When invoices were mailed out last month for the property inspections, which began alphabetically June 3 with Alexander Street, the borough began receiving phone calls from property owners seeking waivers.

Council endorsed the Property Maintenance Code Advisory Committee's recommendation Tuesday to keep charging rental property owners, even if they are letting family stay in their rental units for free.

"Where do you draw the line of what is family? At cousins? Ex-spouses?" Finch asked.

Council supported dropping the fee for property owners who use their rental unit as storage or are not looking to rent it.

If they choose to rent it in the future, they will be subject to the fee, Finch said.

The issue of bed and breakfasts remains cloudy. The advisory committee will take it up again at its July meeting, Finch said.

Roger Sackett, who owns and lives at the Shultz Victorian Mansion Bed and Breakfast at 756 Philadelphia Ave., questioned why he received a bill since his establishment is owner-occupied.

Target position records -
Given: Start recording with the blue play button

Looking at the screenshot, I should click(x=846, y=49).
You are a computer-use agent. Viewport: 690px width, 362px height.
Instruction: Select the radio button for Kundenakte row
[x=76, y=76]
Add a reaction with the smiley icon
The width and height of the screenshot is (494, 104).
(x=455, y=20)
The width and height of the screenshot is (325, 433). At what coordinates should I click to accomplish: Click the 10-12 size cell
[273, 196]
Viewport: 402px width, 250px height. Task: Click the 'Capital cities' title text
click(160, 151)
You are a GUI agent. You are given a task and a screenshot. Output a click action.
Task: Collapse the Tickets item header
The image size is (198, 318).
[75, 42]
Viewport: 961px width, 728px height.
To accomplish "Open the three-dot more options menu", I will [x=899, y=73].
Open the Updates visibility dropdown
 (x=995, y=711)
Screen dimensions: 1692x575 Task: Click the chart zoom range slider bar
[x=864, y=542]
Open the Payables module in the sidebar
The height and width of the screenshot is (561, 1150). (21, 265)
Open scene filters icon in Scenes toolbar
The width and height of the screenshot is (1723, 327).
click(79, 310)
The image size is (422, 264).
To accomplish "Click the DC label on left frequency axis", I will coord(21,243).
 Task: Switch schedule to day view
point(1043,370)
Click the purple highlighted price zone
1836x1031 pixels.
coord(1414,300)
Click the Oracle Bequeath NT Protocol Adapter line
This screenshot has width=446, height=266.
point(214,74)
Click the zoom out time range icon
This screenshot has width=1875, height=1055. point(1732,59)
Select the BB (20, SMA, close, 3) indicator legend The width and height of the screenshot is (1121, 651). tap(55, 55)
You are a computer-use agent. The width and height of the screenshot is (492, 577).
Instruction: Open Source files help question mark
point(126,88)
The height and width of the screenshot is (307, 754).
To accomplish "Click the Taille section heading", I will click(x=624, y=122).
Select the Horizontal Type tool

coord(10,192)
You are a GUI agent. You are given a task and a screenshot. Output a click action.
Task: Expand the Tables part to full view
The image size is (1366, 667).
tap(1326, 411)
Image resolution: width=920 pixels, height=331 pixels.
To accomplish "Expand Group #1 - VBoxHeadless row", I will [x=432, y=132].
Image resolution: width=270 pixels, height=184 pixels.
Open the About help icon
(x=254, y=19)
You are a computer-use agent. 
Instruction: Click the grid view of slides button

TO-DO LIST -
[1] Answer these questions from the article on rental inspection fees:
(a) On what date did the property inspections begin, and with which street?
(b) When will the advisory committee take up the issue of bed and breakfasts again?
(c) What is the address of the Shultz Victorian Mansion Bed and Breakfast?
[2] Retype the stretch of the article on rental inspection fees from "Council endorsed the" through "establishment is owner-occupied.".
[3] Continue the article on rental inspection fees from the point where it stops.

RESULTS FOR THE EXERCISE -
[1]
(a) June 3, with Alexander Street.
(b) At its July meeting.
(c) 756 Philadelphia Ave.

[2]
Council endorsed the Property Maintenance Code Advisory Committee's recommendation Tuesday to keep charging rental property owners, even if they are letting family stay in their rental units for free.

"Where do you draw the line of what is family? At cousins? Ex-spouses?" Finch asked.

Council supported dropping the fee for property owners who use their rental unit as storage or are not looking to rent it.

If they choose to rent it in the future, they will be subject to the fee, Finch said.

The issue of bed and breakfasts remains cloudy. The advisory committee will take it up again at its July meeting, Finch said.

Roger Sackett, who owns and lives at the Shultz Victorian Mansion Bed and Breakfast at 756 Philadelphia Ave., questioned why he received a bill since his establishment is owner-occupied.

[3]
During discussions this winter and spring, council decided it would assess hotels that cater to long-term customers and advertise weekly or monthly rates lower than standard rates, Finch said.

Sackett said he does offer a deal for long-term customers, such as business people relocating to the area who may need an extended stay while searching for permanent housing.

"We need to look at businesses that are substantially residential properties and not involved specifically in transient business," Council President Bill McLaughlin said. "We need to have the committee take a closer look and identify properties that fall in the residential category."